Monday, June 3, 2013


Following the exertions of the day before, I had planned a day of sitting in the sun at the NZ vs England ODI cricket that I had just learned was in town.  However, fifty quid seemed a bit steep - as one can never be sure which NZ cricket team is going to turn up (the sublime or awful) - so I gave it a miss. That was quite a misjudgement with the Black Caps absolutely pummelling the English - a shame to miss that, but oh well.

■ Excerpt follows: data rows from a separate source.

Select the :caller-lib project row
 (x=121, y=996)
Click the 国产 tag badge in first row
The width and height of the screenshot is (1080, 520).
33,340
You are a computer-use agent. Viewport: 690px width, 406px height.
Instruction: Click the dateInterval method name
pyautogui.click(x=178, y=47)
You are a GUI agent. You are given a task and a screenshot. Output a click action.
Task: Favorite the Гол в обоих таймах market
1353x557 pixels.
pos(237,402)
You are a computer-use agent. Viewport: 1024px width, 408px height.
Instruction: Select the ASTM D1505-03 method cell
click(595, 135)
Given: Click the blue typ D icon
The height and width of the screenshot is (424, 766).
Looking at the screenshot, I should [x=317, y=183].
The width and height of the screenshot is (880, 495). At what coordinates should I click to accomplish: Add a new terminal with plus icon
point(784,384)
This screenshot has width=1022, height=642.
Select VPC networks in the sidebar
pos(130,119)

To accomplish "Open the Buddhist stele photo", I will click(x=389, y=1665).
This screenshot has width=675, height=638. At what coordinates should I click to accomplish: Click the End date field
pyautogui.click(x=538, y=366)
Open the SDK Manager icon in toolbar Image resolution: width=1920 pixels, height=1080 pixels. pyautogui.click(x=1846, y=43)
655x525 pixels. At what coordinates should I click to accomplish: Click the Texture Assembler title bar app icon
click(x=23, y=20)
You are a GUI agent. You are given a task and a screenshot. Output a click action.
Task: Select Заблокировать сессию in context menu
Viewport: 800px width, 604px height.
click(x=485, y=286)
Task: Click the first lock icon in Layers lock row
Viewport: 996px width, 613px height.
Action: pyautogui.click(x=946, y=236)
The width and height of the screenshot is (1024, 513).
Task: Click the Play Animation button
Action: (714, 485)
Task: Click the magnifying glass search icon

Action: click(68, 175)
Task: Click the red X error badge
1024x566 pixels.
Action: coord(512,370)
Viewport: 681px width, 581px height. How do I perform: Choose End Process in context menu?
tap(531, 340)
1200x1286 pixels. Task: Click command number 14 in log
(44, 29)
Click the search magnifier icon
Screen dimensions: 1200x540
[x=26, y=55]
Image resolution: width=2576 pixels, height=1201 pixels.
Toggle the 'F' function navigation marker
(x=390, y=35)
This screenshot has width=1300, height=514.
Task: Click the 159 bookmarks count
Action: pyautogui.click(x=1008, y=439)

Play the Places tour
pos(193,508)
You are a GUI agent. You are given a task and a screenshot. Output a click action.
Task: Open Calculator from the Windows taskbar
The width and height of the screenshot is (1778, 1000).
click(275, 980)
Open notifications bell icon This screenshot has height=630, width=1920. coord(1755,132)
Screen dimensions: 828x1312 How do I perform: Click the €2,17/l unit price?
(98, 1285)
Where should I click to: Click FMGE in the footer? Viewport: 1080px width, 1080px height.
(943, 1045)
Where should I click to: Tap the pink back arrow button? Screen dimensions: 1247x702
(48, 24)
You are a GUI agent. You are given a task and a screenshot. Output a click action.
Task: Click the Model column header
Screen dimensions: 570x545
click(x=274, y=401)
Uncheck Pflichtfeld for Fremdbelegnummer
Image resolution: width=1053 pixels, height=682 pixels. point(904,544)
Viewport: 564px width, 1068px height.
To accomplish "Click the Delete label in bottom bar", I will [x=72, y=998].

Instead I had a relaxing couple of hours in the sun strolling around a National Trust property, Mottisfont, near Romsey.  The house was originally an abbey before the monasteries were dissolved - strangely, when the remains of it were granted to someone who was clearly in Henry VIII's favour, a house was built around the abbey instead of demolishing it.  The old cellar is the most obvious of the 13th century remains.  In parts of the house there are holes in the walls & at the back of cupboards exposing interesting ancient features.

The grounds are extensive and have a lot of lawn.  I was there relatively early & by the time I left there were hundreds of cars in the parking lot - most of those seemingly belonging to the scores of families spread out picnicing, playing ball and generally just enjoying the sun.  There's a big walled garden - alas, I was a couple of weeks too early to see the mass of roses that I'm told are very impressive (curses to that long, cold spring).

The font, still spewing forth a lot of water, after which the property is named - as the local residents used to meet here back when Old English was spoken and "moot" meant "meet" (say that last bit quickly repeatedly) .
I forget what that smaller tree is, but it certainly was a mass of white.

The house was interesting enough & quite nice - the last owner was quite in to the arts & hosted many artists down from London. Consequently, there's quite a bit of art around.  I did enjoy the watercolour exhibition until it started getting a little abstract.  The most interesting feature I thought was the small waterwheel on the ground floor that was used to turn some sort of pot spinning device over an extremely large coal range.  Also, doorways hidden behind bookcases are always cool.

A pleasant little outing, not nearly as tiring as the last one.